- **TASK OBJECTIVE**
Can the data below be echoed back word for word?

- **DATA FOR ANALYSIS**
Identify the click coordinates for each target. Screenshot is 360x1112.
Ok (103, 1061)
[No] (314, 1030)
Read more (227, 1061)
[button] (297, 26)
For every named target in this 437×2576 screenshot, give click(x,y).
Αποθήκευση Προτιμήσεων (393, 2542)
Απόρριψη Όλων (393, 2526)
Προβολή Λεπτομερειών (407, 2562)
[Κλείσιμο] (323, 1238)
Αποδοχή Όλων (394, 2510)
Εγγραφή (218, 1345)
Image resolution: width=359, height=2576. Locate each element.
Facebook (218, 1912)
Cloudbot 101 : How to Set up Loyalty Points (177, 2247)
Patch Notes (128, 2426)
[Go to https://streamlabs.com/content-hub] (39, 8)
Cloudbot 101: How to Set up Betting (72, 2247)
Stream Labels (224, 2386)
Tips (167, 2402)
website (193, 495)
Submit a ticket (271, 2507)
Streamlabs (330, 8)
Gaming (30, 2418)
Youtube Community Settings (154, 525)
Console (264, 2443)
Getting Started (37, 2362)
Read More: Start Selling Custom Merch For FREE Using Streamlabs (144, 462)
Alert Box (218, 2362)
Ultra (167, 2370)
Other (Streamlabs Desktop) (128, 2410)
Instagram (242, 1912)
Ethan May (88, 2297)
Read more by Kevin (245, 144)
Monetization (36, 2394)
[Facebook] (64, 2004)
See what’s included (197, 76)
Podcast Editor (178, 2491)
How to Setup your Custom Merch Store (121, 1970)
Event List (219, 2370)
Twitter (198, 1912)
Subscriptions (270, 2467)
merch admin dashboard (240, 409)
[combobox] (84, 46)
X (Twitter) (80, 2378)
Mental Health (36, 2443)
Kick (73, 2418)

- **TASK RESULT**
Identify the click coordinates for each target. Screenshot is 360x1112.
Ok (103, 1061)
[No] (314, 1030)
Read more (227, 1061)
[button] (297, 26)
For every named target in this 437×2576 screenshot, give click(x,y).
Αποθήκευση Προτιμήσεων (393, 2542)
Απόρριψη Όλων (393, 2526)
Προβολή Λεπτομερειών (407, 2562)
[Κλείσιμο] (323, 1238)
Αποδοχή Όλων (394, 2510)
Εγγραφή (218, 1345)
Image resolution: width=359, height=2576. Locate each element.
Facebook (218, 1912)
Cloudbot 101 : How to Set up Loyalty Points (177, 2247)
Patch Notes (128, 2426)
[Go to https://streamlabs.com/content-hub] (39, 8)
Cloudbot 101: How to Set up Betting (72, 2247)
Stream Labels (224, 2386)
Tips (167, 2402)
website (193, 495)
Submit a ticket (271, 2507)
Streamlabs (330, 8)
Gaming (30, 2418)
Youtube Community Settings (154, 525)
Console (264, 2443)
Getting Started (37, 2362)
Read More: Start Selling Custom Merch For FREE Using Streamlabs (144, 462)
Alert Box (218, 2362)
Ultra (167, 2370)
Other (Streamlabs Desktop) (128, 2410)
Instagram (242, 1912)
Ethan May (88, 2297)
Read more by Kevin (245, 144)
Monetization (36, 2394)
[Facebook] (64, 2004)
See what’s included (197, 76)
Podcast Editor (178, 2491)
How to Setup your Custom Merch Store (121, 1970)
Event List (219, 2370)
Twitter (198, 1912)
Subscriptions (270, 2467)
merch admin dashboard (240, 409)
[combobox] (84, 46)
X (Twitter) (80, 2378)
Mental Health (36, 2443)
Kick (73, 2418)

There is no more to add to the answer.